Bei der historischen Dimension der aktuellen Entwicklung begegnen einem einerseits Hitler, Coca Cola und IBM, andererseits Gandhi, Martin Luther King, Greenpeace und das Massaker am „Platz des Himmlischen Friedens“ in Peking. Doch – und hier endet die leicht paranoide und verschwörungstheoretische, stets aber moralisch argumentierende Dimension des Films – auch der Widerstand wächst global. Episoden aus Bolivien und Mexiko verdeutlichen dies ebenso wie hellsichtige Auftritte von Michael Moore, Noam Chomsky und Naomi „No Logo“ Klein, die belegen, dass die Hirnwäsche der Konzerne noch nicht reibungslos funktioniert. Nicht zuletzt gibt es da auch all die Bilder, die gemacht wurden und die hier zur Gegeninformation montiert werden. Alle Informationen liegen auf dem Tisch, man muss sie nur zu nutzen verstehen, lautet eine der Botschaften von „The Corporation“, der in diesem Sinne auch ein Agitationsfilm ist.
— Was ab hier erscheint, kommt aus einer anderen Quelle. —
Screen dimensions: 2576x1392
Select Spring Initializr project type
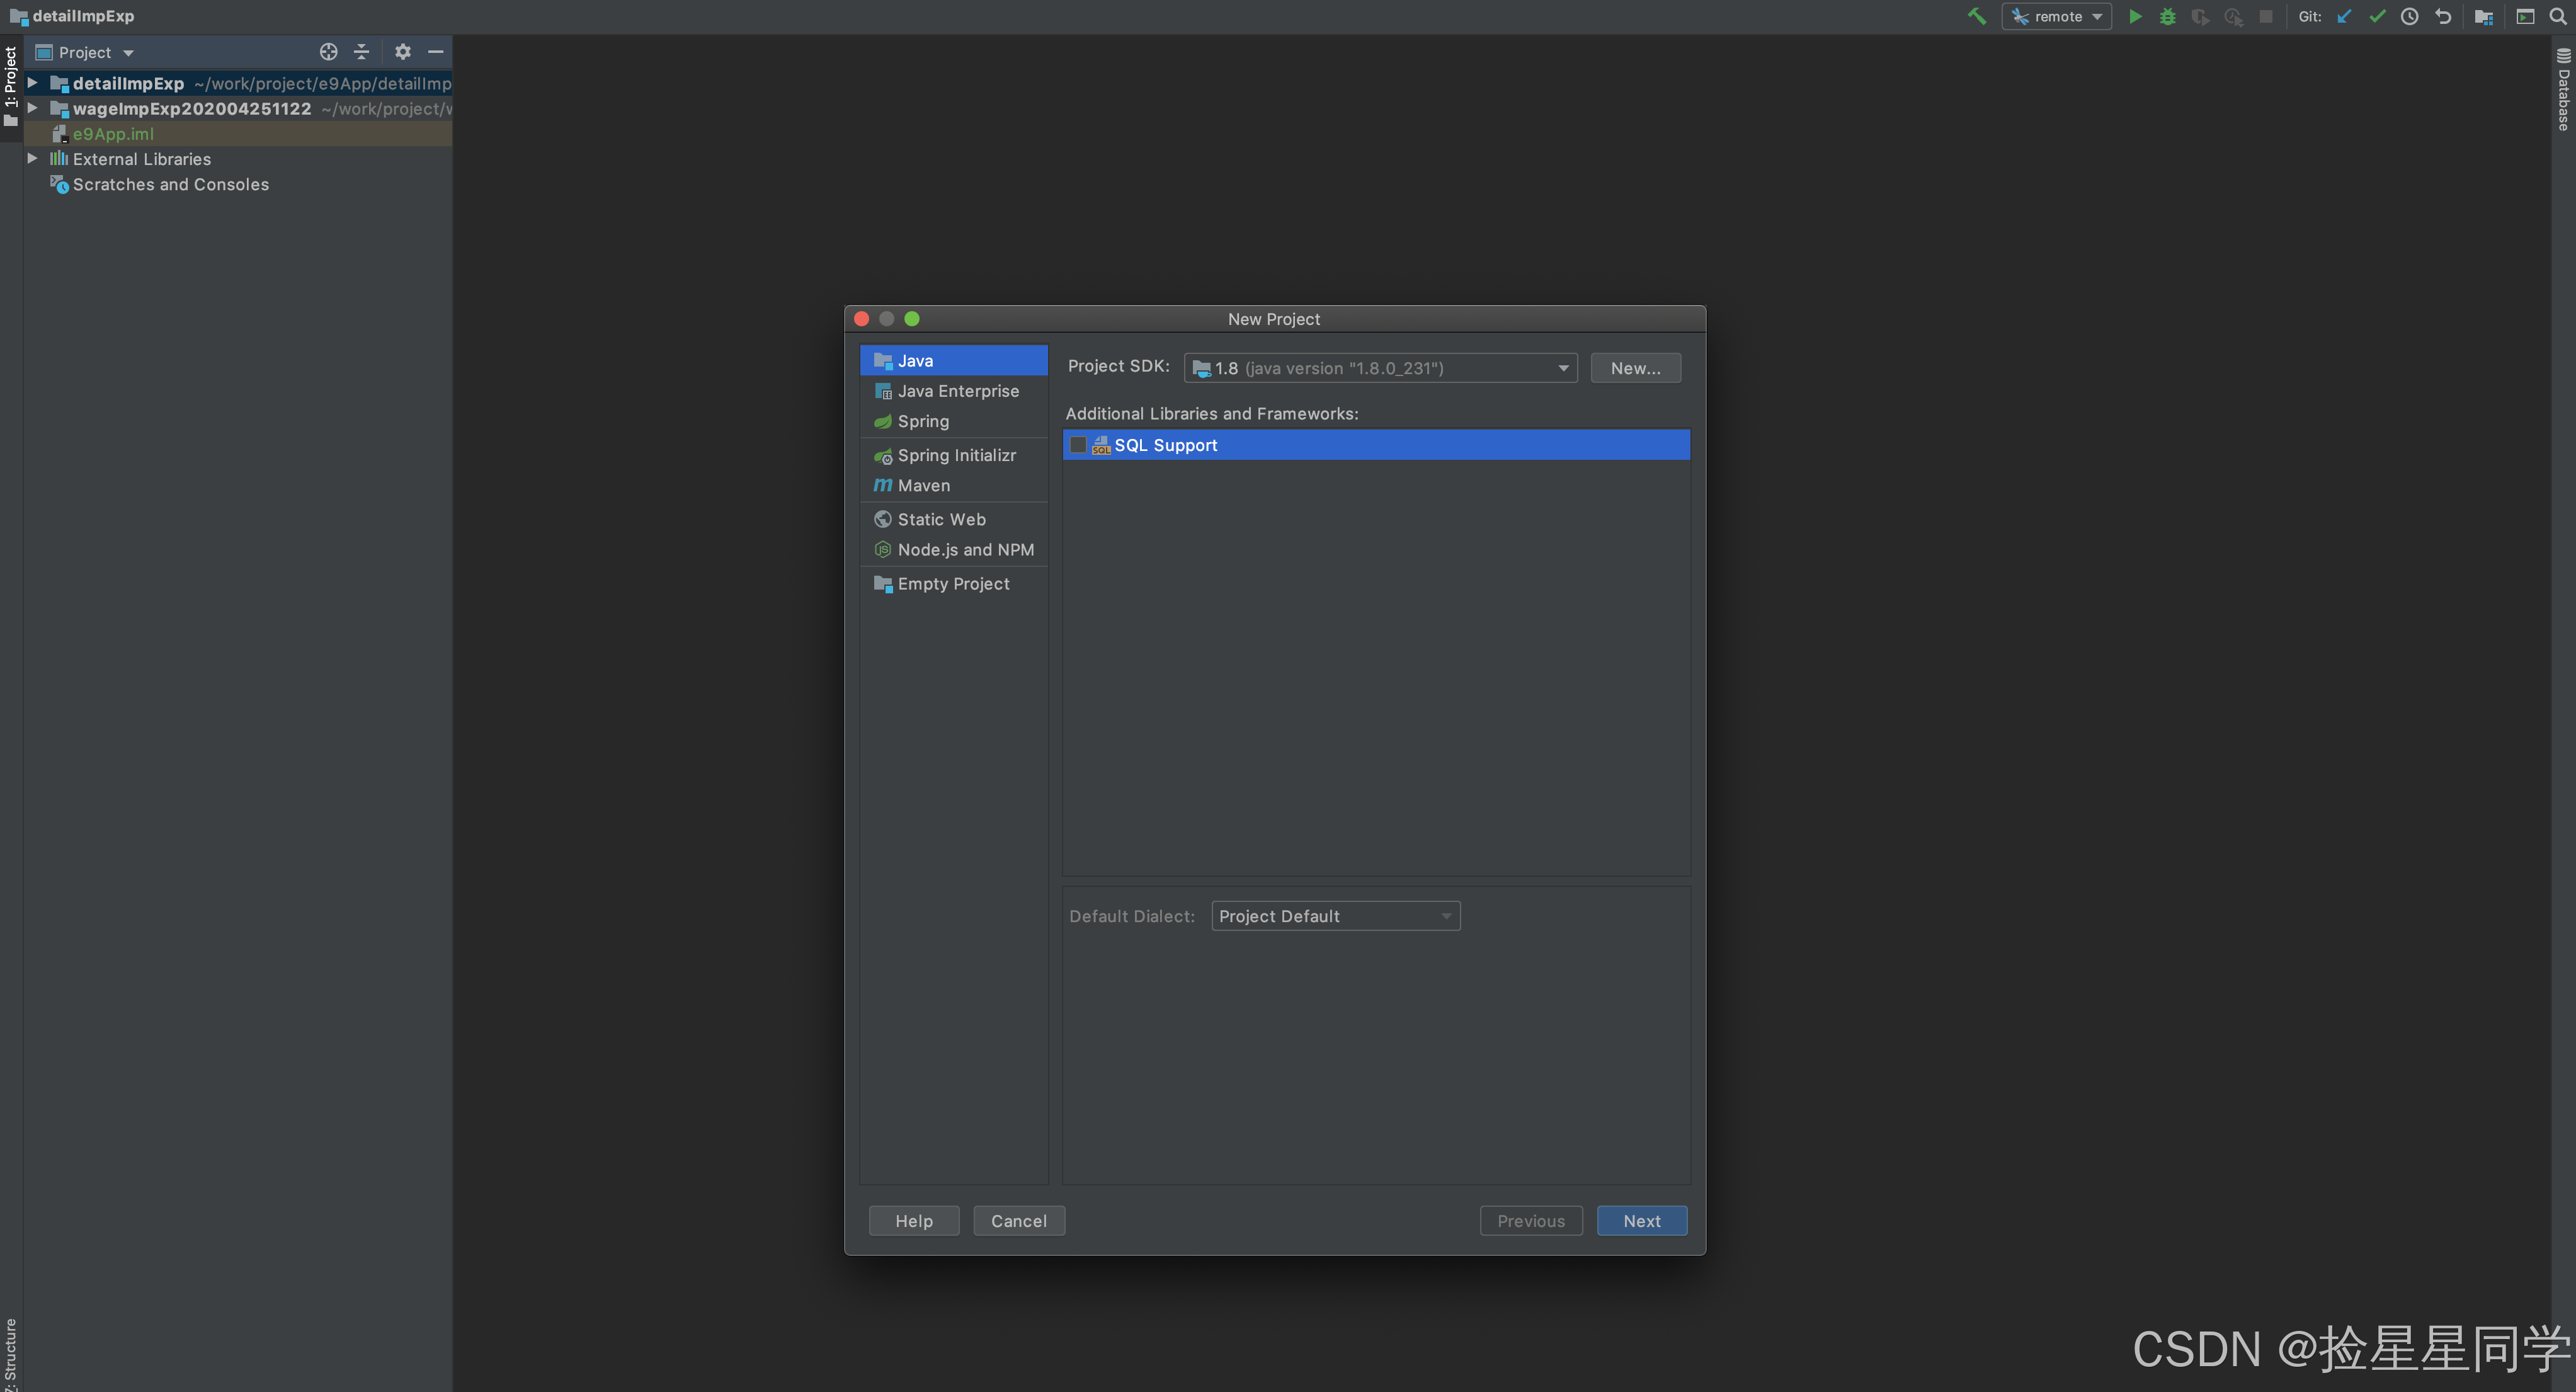pos(956,455)
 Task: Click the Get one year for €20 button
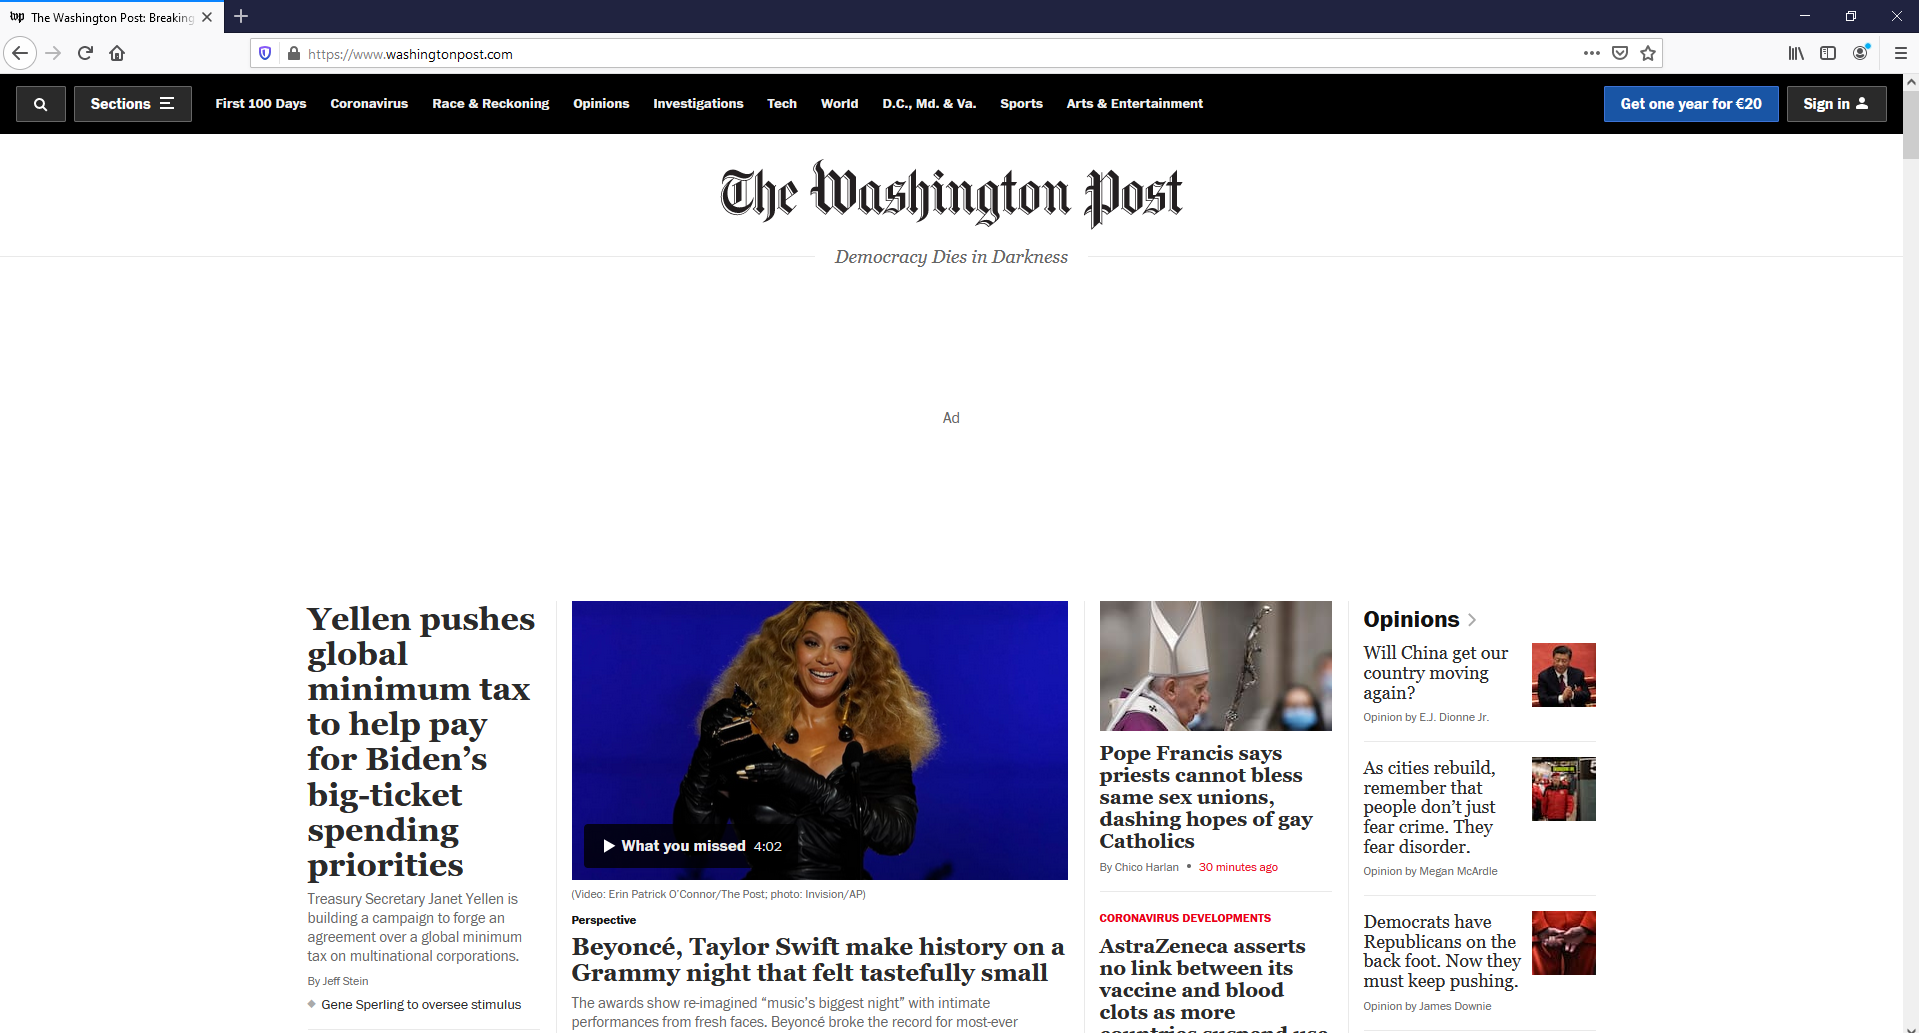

Der Widerstand argumentiert mit und vertraut auf die alten Werte der bürgerlichen Revolution: Tradition, Gesetze und öffentliche Kontrolle (was angesichts multinational operierender Konzerne, die selbst Ausdruck bürgerlichen Wirtschaftens sind, nicht ganz überzeugend ist). Die Widerstandsoption gründet auf heroischen Einzelaktionen, die aus der Graswurzelperspektive erfolgreich Nadelstiche gegen das System zu produzieren versteht. Man will dem System auf die Schliche kommen, indem man „the very roots of the legal form that created this beast“ ermittelt – wobei die Wortwahl an dieser Stelle ebenso bedenklich stimmt wie der schlichte Rekurs auf ältere politische Erklärungsmodelle wie die „Stamokap“- oder die Bonapartismus-Theorie zum Faschismus. Im Schlussplädoyer des ausdauernd insistierenden Films reflektiert ausgerechnet Michael Moore seine Rolle im globalen Kampf gegen die Corporations. Schließlich werden seine aufklärerischen Filme und auch seine Person von genau den Konzernen in Umlauf gebracht, die er so vehement zu kritisieren trachtet. Mit Foucault könnte man daran denken, dass Macht sich nur durch ein Gegenüber konstituiert, doch Moore greift lieber auf die alte Einsicht Lenins zurück, dass der Kapitalismus noch den Strick verkauft, an dem er aufgehängt wird. Und er, Moore, sei dieser Strick oder doch zumindest ein Teil davon, wenn sich von seinen Filmen oder seiner Person angeregt Menschen erheben und etwas tun, „to get the world back in our hands“. Doch: Wer war nochmal das „Wir“?